Play as active aesthetic experience: WoW is a video game, but it is also a visual-performative medium.
The goal of most WoW activities is to develop a character, enabling it to perform more and more difficult challenges (Nardi 2010:13).
What does it mean when developing a character means getting more stuff? WoW as acquisition events (getting experience, getting loot)
Why should we look at play? Nardi emphasizes that we should see play as an aesthetic experience.
John Dewey: Philosopher in turn of the century America, pivotal education specialist who strongly influenced the educational system in the US and abroad (Dewey in particular had a strong impact on China). He saw education from a pragmatic perspective, emphasizing that education was not only necessary for democracy, but as an instrument in creating social change and reform. Dewey argued that students should take part in their own learning – experiences, not just content delivery, to develop active inquiry.

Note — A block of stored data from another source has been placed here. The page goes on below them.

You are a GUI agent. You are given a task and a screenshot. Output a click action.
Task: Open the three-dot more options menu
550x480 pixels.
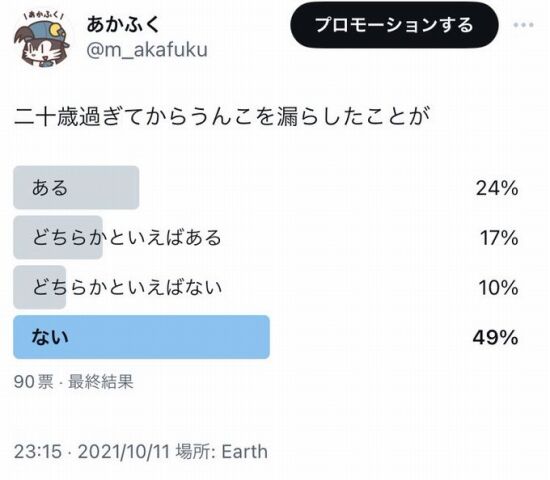(523, 25)
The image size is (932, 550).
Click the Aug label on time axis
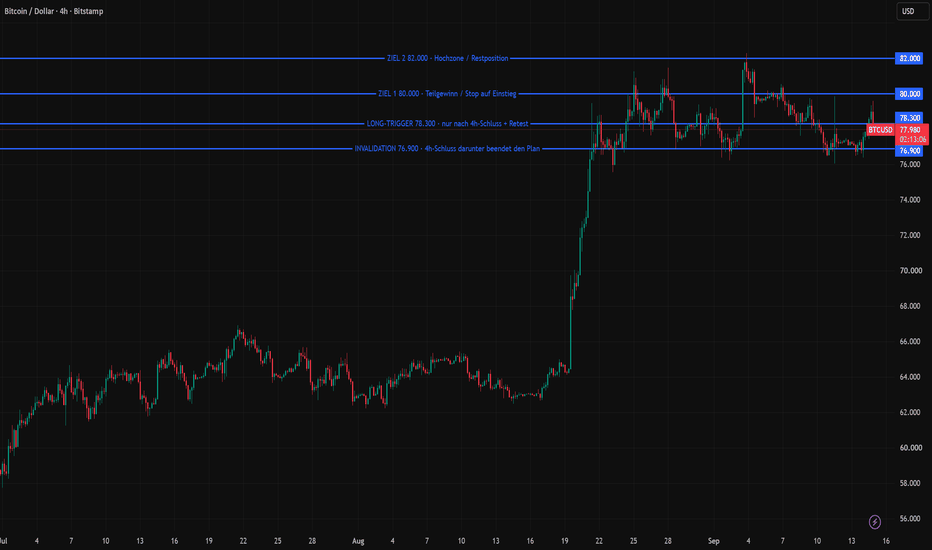coord(358,541)
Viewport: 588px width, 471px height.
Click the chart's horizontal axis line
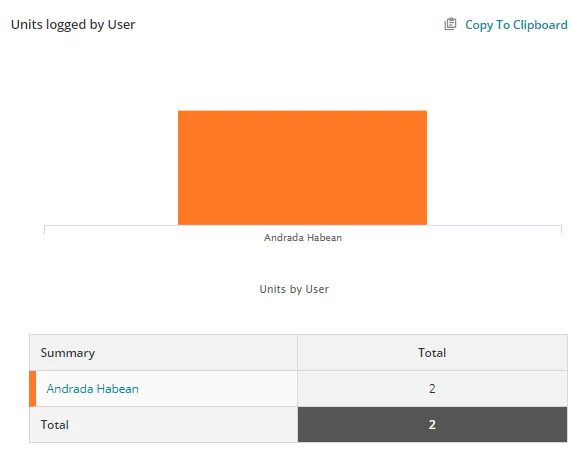point(303,225)
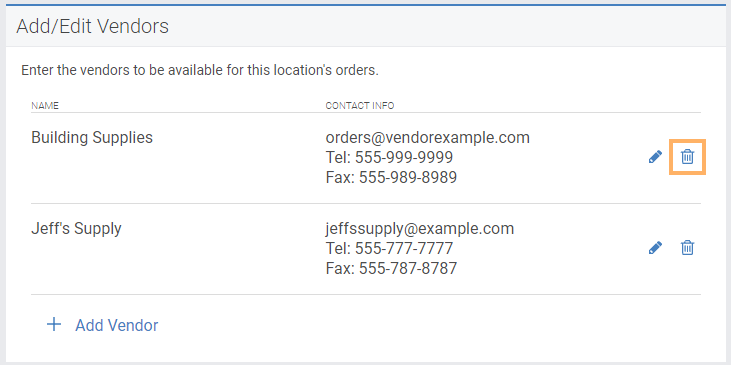Click the Fax: 555-989-8989 line
The image size is (731, 365).
point(391,177)
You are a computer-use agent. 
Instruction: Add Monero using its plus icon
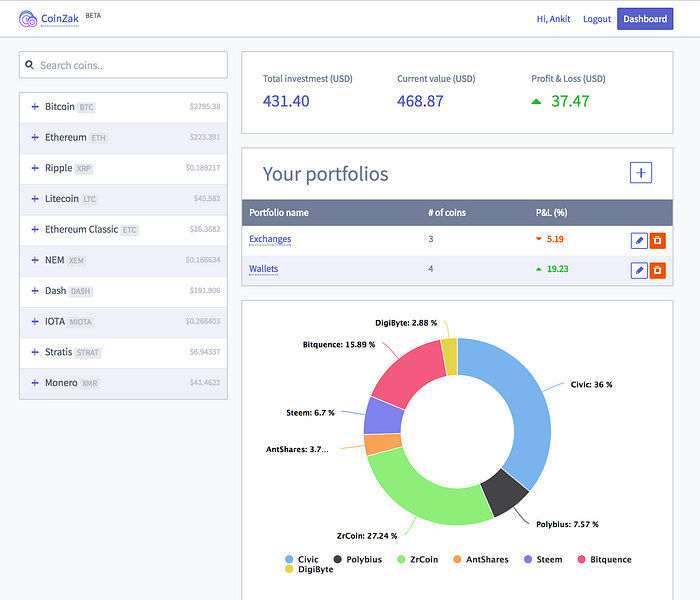click(x=35, y=383)
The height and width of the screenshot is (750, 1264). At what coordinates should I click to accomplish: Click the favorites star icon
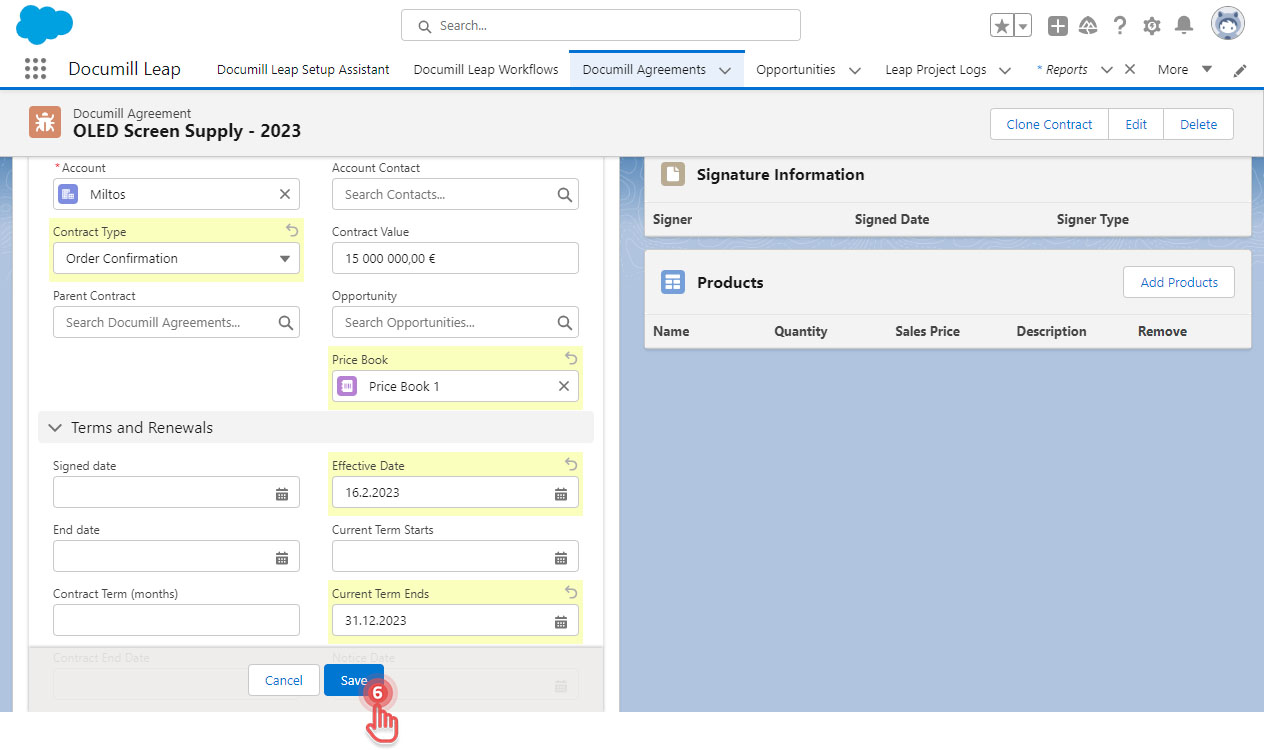[1002, 26]
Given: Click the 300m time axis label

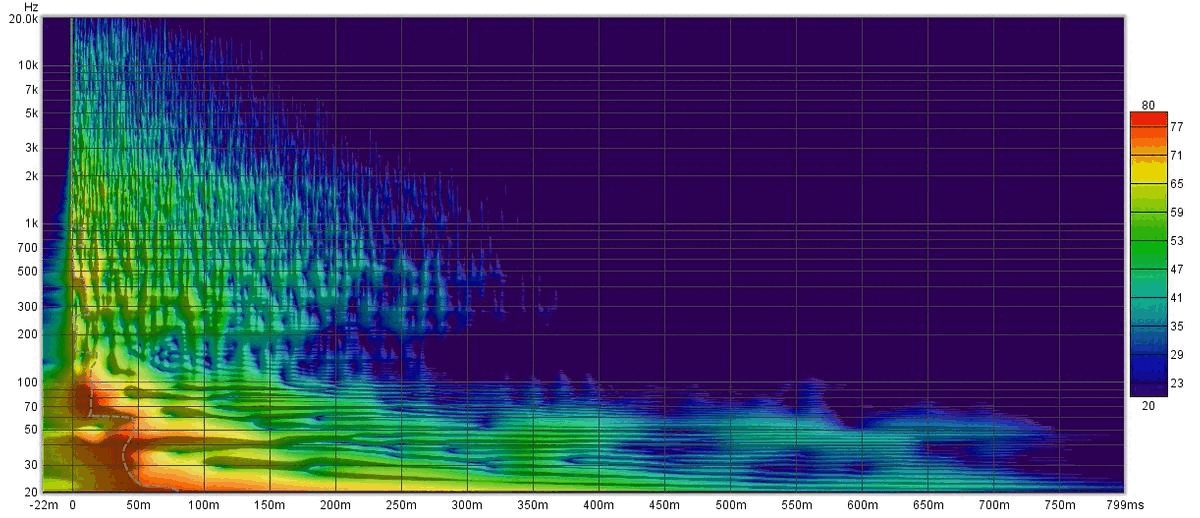Looking at the screenshot, I should (x=466, y=506).
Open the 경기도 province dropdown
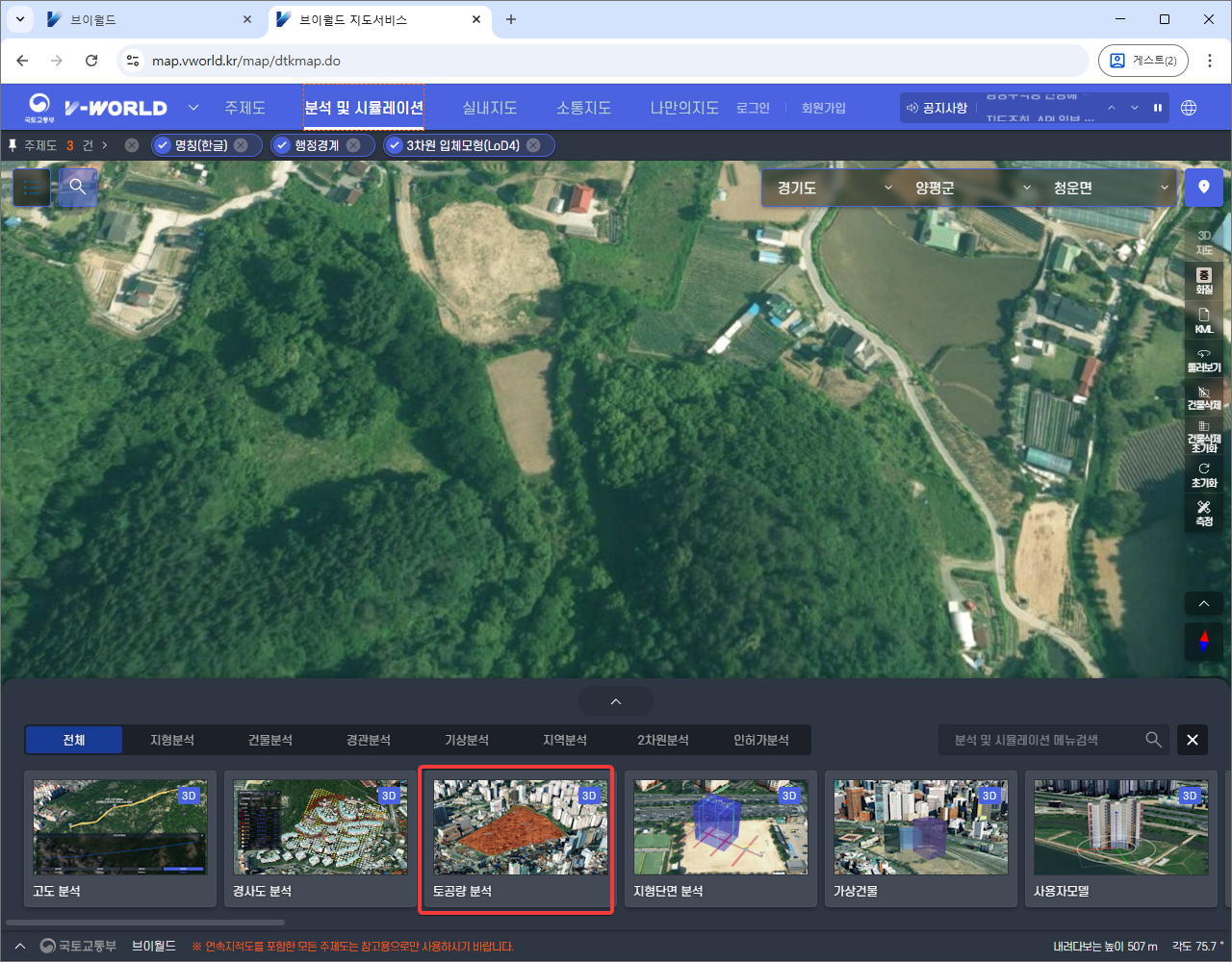The width and height of the screenshot is (1232, 962). point(834,188)
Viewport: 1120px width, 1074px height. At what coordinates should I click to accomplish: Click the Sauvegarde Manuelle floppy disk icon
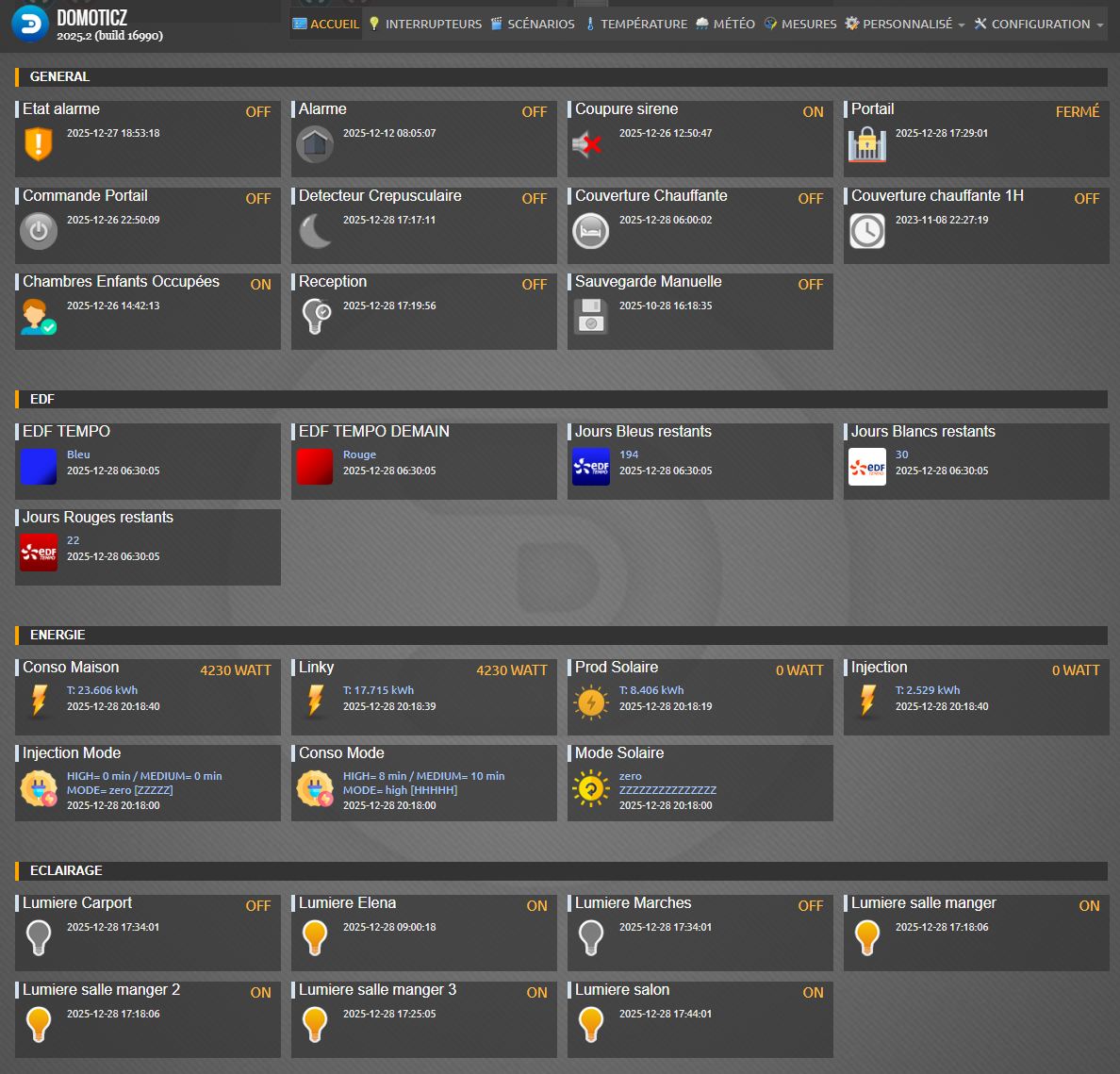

Art as an aesthetic experience, needs to be ‘participatory,’ not appreciation. For Dewey, this is also a collective expression – community.
“Actions are undertaken to fulfill the object. They are directed by conscious goals. Operations are unconscious, habitual movements underlying actions” (Nardi 2010:41).
Gameification: this is the trend in many domains.
Games not only subvert that rule, they invert it completely: players will happily fork out good money for the privilege of being allowed to attempt arbitrary jobs. What if, say the gamifiers, it were possible to identify the “special sauce” responsible for this strange effect, extract it and then slather it onto business problems? Can the compulsive power of video games be harnessed to motivate workers?